Assignment: From the line with "Given: Collapse the Logo section chevron" through the line with "You are a computer-use agent. The image", repeat the entries verbatim, both end lines included, and add nothing.

Records shown:

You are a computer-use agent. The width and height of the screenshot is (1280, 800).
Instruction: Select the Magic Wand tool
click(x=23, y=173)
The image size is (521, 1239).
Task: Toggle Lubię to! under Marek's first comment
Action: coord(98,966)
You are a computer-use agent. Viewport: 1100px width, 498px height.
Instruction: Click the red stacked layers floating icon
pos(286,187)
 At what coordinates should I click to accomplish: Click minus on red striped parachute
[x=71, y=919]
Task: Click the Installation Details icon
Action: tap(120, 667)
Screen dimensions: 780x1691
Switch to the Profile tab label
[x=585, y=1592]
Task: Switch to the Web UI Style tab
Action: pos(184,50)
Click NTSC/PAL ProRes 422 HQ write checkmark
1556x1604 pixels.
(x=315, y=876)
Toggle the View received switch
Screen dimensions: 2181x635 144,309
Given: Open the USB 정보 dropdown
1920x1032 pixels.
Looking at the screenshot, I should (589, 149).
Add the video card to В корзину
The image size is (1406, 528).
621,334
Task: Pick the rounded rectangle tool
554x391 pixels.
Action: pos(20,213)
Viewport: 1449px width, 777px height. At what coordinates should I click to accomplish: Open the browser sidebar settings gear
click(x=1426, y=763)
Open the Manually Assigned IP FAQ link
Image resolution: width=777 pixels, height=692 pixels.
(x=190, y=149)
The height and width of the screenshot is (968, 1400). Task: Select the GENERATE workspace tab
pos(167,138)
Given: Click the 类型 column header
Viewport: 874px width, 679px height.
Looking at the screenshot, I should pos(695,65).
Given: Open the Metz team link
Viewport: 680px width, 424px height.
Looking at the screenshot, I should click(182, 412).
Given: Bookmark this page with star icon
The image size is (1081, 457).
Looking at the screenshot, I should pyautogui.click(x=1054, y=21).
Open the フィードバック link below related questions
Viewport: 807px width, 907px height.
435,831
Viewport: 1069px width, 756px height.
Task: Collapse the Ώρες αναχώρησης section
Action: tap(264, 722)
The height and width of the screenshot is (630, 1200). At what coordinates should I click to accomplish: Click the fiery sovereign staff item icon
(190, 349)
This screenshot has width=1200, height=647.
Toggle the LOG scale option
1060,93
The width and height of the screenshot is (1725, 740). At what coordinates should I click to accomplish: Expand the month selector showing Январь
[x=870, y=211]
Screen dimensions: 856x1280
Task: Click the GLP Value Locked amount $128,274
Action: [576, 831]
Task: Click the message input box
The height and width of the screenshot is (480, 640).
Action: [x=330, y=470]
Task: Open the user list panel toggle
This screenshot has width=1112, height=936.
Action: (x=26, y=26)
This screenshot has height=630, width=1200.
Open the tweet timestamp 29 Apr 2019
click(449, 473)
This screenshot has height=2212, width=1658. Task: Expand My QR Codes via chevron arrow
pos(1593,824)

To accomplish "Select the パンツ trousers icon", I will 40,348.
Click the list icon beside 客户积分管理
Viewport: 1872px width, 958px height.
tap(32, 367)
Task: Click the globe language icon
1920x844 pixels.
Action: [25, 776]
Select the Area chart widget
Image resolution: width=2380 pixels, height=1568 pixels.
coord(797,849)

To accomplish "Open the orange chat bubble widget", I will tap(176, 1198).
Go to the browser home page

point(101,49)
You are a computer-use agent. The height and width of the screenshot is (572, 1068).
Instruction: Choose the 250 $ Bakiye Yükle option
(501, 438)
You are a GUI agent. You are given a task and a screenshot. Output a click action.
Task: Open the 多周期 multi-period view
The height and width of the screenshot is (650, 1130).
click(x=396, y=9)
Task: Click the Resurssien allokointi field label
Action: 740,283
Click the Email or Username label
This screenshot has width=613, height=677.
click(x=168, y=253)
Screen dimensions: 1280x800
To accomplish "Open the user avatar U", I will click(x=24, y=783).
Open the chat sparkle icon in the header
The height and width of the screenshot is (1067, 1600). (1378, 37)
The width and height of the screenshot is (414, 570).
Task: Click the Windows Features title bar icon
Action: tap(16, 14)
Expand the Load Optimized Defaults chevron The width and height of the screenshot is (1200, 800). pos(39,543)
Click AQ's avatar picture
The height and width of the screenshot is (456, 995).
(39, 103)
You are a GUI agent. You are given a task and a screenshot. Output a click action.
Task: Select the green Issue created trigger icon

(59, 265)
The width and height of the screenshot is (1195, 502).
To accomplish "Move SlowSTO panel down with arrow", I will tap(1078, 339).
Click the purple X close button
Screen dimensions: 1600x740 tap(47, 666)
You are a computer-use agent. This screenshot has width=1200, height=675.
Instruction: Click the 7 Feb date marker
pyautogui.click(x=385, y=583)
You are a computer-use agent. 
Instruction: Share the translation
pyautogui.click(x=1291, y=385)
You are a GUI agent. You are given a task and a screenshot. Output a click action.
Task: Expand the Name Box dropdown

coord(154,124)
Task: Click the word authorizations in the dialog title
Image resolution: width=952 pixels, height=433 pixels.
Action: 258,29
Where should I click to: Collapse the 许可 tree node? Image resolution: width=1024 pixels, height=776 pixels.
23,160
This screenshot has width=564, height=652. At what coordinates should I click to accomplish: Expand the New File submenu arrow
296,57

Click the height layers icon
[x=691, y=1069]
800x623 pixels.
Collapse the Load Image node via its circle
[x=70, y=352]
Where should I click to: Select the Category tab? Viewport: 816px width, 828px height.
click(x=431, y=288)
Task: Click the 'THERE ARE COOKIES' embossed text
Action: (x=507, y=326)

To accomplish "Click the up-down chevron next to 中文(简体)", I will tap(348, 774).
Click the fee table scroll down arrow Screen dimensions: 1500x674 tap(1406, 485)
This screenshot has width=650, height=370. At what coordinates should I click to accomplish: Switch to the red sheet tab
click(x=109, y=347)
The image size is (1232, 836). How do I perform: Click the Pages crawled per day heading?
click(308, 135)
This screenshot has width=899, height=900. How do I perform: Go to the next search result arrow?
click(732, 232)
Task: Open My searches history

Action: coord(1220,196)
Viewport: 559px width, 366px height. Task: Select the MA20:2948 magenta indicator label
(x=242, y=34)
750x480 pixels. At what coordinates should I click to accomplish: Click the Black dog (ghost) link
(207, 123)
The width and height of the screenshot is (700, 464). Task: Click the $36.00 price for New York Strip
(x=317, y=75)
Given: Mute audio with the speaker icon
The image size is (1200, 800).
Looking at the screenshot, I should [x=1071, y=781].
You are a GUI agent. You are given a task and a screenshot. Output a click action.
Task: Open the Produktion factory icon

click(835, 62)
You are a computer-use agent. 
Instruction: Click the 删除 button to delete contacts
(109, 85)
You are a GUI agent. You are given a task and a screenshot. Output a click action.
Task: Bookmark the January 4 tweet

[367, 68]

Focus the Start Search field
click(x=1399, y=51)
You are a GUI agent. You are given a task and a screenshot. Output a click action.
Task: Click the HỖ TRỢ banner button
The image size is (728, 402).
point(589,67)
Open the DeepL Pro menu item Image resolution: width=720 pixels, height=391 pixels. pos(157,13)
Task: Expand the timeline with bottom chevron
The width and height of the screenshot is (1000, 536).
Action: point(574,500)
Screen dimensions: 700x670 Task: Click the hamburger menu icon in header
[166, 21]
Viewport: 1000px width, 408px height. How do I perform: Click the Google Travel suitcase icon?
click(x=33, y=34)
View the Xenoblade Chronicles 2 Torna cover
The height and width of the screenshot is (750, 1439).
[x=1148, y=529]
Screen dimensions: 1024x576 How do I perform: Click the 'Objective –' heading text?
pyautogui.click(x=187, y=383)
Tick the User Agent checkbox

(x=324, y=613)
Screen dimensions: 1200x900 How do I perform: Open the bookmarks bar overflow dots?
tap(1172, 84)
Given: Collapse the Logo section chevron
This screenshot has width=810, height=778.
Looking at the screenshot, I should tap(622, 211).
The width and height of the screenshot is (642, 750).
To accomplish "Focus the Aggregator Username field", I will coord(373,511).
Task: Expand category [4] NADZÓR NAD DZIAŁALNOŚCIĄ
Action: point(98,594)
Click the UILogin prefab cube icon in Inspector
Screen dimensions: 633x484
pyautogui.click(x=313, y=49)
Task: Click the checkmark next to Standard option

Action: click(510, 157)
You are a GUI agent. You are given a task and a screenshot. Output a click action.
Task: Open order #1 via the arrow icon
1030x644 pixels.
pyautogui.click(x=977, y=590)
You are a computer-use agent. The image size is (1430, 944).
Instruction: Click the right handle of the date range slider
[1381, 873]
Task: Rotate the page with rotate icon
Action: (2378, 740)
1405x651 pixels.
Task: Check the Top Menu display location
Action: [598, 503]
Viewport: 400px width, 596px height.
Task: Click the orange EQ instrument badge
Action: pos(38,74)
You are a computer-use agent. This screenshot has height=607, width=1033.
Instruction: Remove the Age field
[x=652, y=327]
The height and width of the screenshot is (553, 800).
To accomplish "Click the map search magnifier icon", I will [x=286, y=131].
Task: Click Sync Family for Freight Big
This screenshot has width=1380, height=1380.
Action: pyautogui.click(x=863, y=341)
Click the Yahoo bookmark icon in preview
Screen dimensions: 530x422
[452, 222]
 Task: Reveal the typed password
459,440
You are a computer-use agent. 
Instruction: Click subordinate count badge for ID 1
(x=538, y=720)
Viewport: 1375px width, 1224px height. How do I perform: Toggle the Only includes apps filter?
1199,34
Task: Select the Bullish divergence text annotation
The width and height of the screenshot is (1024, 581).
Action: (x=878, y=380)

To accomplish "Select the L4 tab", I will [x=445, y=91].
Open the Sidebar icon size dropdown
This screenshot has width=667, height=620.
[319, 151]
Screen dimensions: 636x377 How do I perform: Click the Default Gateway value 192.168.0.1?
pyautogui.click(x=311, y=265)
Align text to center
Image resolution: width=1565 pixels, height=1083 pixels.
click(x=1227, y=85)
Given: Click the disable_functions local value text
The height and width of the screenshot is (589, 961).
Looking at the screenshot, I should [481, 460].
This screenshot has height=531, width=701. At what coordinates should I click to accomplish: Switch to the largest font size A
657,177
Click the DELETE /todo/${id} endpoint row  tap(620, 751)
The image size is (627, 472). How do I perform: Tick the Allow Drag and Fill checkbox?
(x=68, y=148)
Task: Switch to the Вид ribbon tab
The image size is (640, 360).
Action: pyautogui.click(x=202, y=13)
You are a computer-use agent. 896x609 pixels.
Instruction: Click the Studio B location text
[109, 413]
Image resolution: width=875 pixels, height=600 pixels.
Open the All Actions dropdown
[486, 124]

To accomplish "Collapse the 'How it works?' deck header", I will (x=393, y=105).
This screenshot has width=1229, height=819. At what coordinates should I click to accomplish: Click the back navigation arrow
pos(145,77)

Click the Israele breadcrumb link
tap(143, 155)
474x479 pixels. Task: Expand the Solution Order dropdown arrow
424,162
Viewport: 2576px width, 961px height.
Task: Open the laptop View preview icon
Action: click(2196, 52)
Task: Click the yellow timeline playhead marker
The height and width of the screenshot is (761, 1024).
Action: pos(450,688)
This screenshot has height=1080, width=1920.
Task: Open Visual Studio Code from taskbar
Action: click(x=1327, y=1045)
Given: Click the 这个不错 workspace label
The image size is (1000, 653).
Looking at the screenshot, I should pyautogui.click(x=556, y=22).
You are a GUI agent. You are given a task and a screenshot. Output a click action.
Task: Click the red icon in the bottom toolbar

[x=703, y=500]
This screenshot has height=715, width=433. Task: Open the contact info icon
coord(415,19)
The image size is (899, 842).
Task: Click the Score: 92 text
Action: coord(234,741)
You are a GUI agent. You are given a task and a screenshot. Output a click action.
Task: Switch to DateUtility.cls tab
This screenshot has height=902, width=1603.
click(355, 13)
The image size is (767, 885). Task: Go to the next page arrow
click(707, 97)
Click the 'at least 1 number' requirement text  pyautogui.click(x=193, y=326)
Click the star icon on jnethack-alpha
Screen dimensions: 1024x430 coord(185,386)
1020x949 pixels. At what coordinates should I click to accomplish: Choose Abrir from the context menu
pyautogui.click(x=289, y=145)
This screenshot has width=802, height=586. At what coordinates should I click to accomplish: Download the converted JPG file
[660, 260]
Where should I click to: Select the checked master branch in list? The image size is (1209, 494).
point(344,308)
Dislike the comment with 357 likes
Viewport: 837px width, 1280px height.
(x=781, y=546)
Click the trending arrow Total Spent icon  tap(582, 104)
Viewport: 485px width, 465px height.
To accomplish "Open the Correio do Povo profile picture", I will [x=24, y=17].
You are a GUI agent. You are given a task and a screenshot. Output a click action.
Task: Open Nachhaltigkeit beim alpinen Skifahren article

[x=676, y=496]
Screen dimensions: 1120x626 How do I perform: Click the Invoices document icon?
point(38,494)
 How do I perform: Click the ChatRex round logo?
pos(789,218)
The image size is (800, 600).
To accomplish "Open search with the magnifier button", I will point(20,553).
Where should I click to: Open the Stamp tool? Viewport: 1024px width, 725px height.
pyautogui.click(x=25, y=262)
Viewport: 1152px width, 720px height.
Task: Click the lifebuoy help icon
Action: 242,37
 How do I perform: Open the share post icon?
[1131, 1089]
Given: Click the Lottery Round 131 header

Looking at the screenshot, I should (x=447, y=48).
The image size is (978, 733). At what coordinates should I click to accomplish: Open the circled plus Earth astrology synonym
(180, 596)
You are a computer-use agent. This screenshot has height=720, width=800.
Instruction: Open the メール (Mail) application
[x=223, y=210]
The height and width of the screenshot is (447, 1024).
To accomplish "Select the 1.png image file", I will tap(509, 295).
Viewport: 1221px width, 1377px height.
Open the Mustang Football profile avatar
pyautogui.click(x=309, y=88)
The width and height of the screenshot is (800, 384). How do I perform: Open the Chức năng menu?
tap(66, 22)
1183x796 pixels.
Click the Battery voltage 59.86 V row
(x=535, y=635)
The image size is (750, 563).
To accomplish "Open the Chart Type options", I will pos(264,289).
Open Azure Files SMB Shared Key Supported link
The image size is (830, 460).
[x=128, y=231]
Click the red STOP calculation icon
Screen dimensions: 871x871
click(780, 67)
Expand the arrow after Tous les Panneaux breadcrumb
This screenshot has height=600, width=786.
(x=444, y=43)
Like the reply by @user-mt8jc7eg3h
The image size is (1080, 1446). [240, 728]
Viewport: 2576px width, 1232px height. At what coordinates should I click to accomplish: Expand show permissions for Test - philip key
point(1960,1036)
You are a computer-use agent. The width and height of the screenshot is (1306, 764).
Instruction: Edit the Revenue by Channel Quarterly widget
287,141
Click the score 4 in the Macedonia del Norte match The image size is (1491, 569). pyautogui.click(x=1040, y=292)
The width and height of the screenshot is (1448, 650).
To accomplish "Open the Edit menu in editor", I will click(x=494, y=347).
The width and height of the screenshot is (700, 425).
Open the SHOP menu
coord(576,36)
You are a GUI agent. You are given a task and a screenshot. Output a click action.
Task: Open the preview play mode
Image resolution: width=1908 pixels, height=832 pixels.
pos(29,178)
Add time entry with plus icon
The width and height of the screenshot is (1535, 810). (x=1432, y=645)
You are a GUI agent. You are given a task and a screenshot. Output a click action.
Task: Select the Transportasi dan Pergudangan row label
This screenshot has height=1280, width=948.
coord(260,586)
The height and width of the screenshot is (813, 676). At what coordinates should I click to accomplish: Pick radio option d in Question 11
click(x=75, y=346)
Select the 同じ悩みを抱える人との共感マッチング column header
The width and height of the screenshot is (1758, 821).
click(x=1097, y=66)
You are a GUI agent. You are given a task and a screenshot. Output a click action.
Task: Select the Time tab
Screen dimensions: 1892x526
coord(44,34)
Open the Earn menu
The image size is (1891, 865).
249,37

Written solution:
Given: Collapse the Logo section chevron
This screenshot has width=810, height=778.
Looking at the screenshot, I should tap(622, 211).
The width and height of the screenshot is (642, 750).
To accomplish "Focus the Aggregator Username field", I will coord(373,511).
Task: Expand category [4] NADZÓR NAD DZIAŁALNOŚCIĄ
Action: point(98,594)
Click the UILogin prefab cube icon in Inspector
Screen dimensions: 633x484
pyautogui.click(x=313, y=49)
Task: Click the checkmark next to Standard option

Action: click(510, 157)
You are a GUI agent. You are given a task and a screenshot. Output a click action.
Task: Open order #1 via the arrow icon
1030x644 pixels.
pyautogui.click(x=977, y=590)
You are a computer-use agent. The image size is (1430, 944).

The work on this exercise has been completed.